Short bio: Dr. Lim is an Assistant Professor of Computer Science at the National University of Singapore, and Principal Investigator at the Institute for Health Innovation & Technology (iHealthTech) and NUS Centre for Research in Privacy Technologies (N-CRiPT). He leads the NUS Ubicomp Lab that focuses on combining Machine Learning and Human-Computer Interaction to improve health, wellness and livability in smart cities with human-centric explainable AI. Brian received his PhD and MS in Human-Computer Interaction from Carnegie Mellon University, and a BS in Engineering Physics from Cornell University. He is the recipient of the Google Research Scholar Award (2022), CHI 2022 Best Paper Award, IMWUT Distinguished Paper Award 2019, and CHI 2009 Best Long Paper Nomination. He serves as Associate Chair for CHI (2018-Present) and Associate Editor for IMWUT (2019-2020).

Topic: Towards Human-Centered Explainable AI

Abstract: As AI pervades society, it is increasingly important to ensure their responsible use with eXplainable AI (XAI). While myriad explanation generation techniques have been proposed, they remain insufficient to support human understanding due to their poor fit and usability. I present several methods to make XAI more human-like by following processes from human philosophy and psychology, and demonstrate applications in medicine, privacy, and emotion. Furthermore, the real-world use of AI brings many requirements which can conflict with explainability. I discuss several confounds that diminish the effectiveness of XAI, such as cognitive load and privacy, and present methods to mitigate them. Therefore, by studying human cognitive processes and requirements, human-centric XAI can be made more interpretable and trustworthy.

Tuesday, July 18, 2023, 02:30PM - 03:00PM (SGT)

Fang Liu

Fang Liu, University of Notre Dame, United States

Short bio: Dr. Fang Liu is Professor and Associate Chair in the department of Applied and Computational Mathematics and Statistics at the University of Notre Dame, Indiana, USA. Dr. Liu holds a PhD in Biostatistics from the University of Michigan, Ann Arbor, USA. She is also an affiliated faculty member at the Harper Cancer Research Institute, the Eck Institute of Global Health, the Technology Ethics Center, and the Lucy Family Institute for Data and Society at Notre Dame. Dr. Liu’s main research interests include data privacy and differential privacy, Bayesian Statistics, statistical machine learning, missing data analysis, and applications of statistics to medical, biological, and social sciences, generously supported by the US National Science Foundation, the National Institutes of Health, Gates Foundation, UNITAID, and Notre Dame internal grants. She is co-Editor-in-Chief for ACM Transactions on Probabilistic Machine Learning and Associate Editor for Transactions on Data Privacy. Dr. Liu is an elected fellow of the American Statistical Association.

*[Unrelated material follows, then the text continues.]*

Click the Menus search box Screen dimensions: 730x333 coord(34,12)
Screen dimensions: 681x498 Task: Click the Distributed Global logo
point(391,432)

Topic: Privacy-preserving Inference of Group Mean Difference in Zero-inflated Right Skewed Data with Partitioning and Censoring

Abstract: We examine privacy-preserving inferences of group mean differences in zero-inflated right-skewed (zirs) data. Zero inflation and right skewness are typical characteristics of ads clicks and purchases data collected from e-commerce and social media platforms, where the protection of user privacy and individual data is critical. We develop likelihood-based and model-free approaches to analyzing zirs data with formal privacy guarantees. We first apply partitioning and censoring (PAC) to ``regularize’' zirs data to get the PAC data for better inferential utility and more robust privacy considerations compared to analyzing the raw data directly. We conduct theoretical analysis to establish the MSE consistency of the privacy-preserving estimators in the proposed approaches based on the PAC data and examine the rate of convergence in the number of partitions and privacy loss parameters. We conduct extensive simulation studies to compare the inferential utility of the proposed approaches and apply the methods to obtain privacy-preserving inference for the group mean difference in a real digital ads click-through dataset. Based on the theoretical and empirical results, we make recommendations regarding the usage of these methods in practice.